Nei
commenti a queste strane presidenziali francesi nessuno nota che il
giovane e scattante Emmanuel Macron era l'unico candidato dei
cosiddetti grandi partiti (esclusi cioè gli estremi) a non essere
stato scelto tramite le tanto decantate primarie. Si aggiunga che
alcuni sconfitti delle primarie del Partito Socialista e dei
Républicains, che l'hanno appoggiato sia al primo turno che al
ballottaggio, tradendo il patto di lealtà coi rispettivi partiti,
ora non vedono l'ora di riciclarsi nel movimento En Marche, in vista
delle elezioni legislative. È un fatto grave, anche perché ha
contribuito in modo non indifferente da un lato alla riuscita della
campagna del “nuovo” Macron, considerato l'unico potenziale
presidente in grado di formare un governo (proprio in vista delle
emergenti fratture tra PS e LR!), dall'altra parte al superamento dei
gollisti e alla disfatta dei socialisti. Non per nulla Hamon, il
candidato socialista, ha pronunciato parole di fuoco contro il
voltafaccia di Valls, che ha definito come un vero e proprio
“tradimento”.
Il
problema è che la débâcle del PS è conseguente alle promesse non
mantenute del presidente uscente Hollande e alle politiche del grande
sconfitto delle primarie, Manuel Valls, il quale non ha poi accettato
la svolta anti-liberista del rivale Benoit Hamon. Insomma, anziché
dire che Valls è saltato sul carro del vincitore sarebbe più
corretto parlare di una ritirata di fronte a catastrofe imminente,
non proprio un grande atto di responsabilità per dirla con parole
ricorrenti.
Se
fosse vero, come sostengono certi, che le primarie sono la
quintessenza della democrazia, c'è quantomeno un problema di
coerenza. Se accetti di partecipare alle primarie mettendoti in
concorrenza con qualcuno tanto lontano dalle tue idee da non volerne
poi sostenere la candidatura in caso di vittoria, allora il
meccanismo non può funzionare. In un quadro siffatto le primarie si
dimostrano solo una nuova forma di organizzazione del potere
politico, che hanno già evidenziato un rischio di non poco conto:
tendono ad azzerare il dibattito nei congressi.
Ultimo
punto: i commenti dei politici italiani. Il Partito Democratico, che
ha fatto delle primarie un motivo di vanto della propria superiorità
rispetto ad altri movimenti, dovrebbe forse gioire un po' meno.
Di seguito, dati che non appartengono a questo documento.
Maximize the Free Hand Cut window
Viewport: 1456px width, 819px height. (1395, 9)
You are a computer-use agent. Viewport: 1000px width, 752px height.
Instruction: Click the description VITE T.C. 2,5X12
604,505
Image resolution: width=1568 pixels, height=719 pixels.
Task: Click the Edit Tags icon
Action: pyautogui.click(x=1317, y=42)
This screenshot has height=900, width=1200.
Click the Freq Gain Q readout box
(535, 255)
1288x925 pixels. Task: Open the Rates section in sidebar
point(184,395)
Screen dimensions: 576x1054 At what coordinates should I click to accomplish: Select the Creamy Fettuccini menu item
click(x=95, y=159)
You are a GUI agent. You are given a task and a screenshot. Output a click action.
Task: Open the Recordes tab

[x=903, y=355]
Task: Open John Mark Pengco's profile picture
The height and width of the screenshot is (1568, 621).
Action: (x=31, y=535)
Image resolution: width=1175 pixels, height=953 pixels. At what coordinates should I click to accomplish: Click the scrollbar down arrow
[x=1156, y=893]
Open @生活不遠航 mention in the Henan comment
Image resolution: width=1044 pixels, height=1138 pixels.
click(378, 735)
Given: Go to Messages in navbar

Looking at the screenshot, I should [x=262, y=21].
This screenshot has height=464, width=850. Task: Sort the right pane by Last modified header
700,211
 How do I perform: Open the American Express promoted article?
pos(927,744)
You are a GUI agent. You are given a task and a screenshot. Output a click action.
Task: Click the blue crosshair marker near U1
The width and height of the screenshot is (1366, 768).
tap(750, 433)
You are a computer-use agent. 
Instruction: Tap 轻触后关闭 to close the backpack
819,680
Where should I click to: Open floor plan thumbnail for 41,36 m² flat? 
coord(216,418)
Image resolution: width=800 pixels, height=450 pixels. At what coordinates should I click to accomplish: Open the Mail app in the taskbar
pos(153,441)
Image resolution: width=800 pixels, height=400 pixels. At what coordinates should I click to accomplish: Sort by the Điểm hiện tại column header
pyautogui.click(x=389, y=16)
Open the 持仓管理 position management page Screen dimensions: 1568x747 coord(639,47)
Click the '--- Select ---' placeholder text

Macron si è autocandidato creando un suo movimento, sfruttando poi
dall'esterno l'appoggio di alcuni deputati e sezioni del PS. Le
primarie sono state tradite e non hanno funzionato granché da
trampolino di lancio. Se poi si pensa che PS e PD fanno parte della
stessa famiglia politica europea del PSE, non si possono comprendere
gli applausi a Macron di fronte alla distruzione di un partito che ha
una lunga storia alle spalle. E allora emerge l'equivoco: Renzi non è
il Macron italiano, Renzi è il Valls italiano, che però ha vinto le
primarie. Il fine di questa politica è governare, il suo motto è il
pragmatismo. Le primarie diventano un grande bluff. La fine dei
partiti politici non è conclamata dalle percentuali di voto, ma da
una questione di incompatibilità non affrontata: non è possibile la
convivencia nello stesso movimento politico di un Hamon e di
un Valls. Quindi le tanto vituperate scissioni si dimostrano più che
mai necessarie al chiarimento di linea politica, non risolvibile con
le tanto esaltate primarie.
Del
resto solo una grande confusione ha permesso a Macron, ex ministro
dell'economia scelto dal presidente più impopolare di Francia, di
presentarsi come il volto nuovo della politica e a breve permetterà
agli sconfitti delle primarie di reinserirsi nella macchina
elettorale, senza nessuna autocritica sul passato.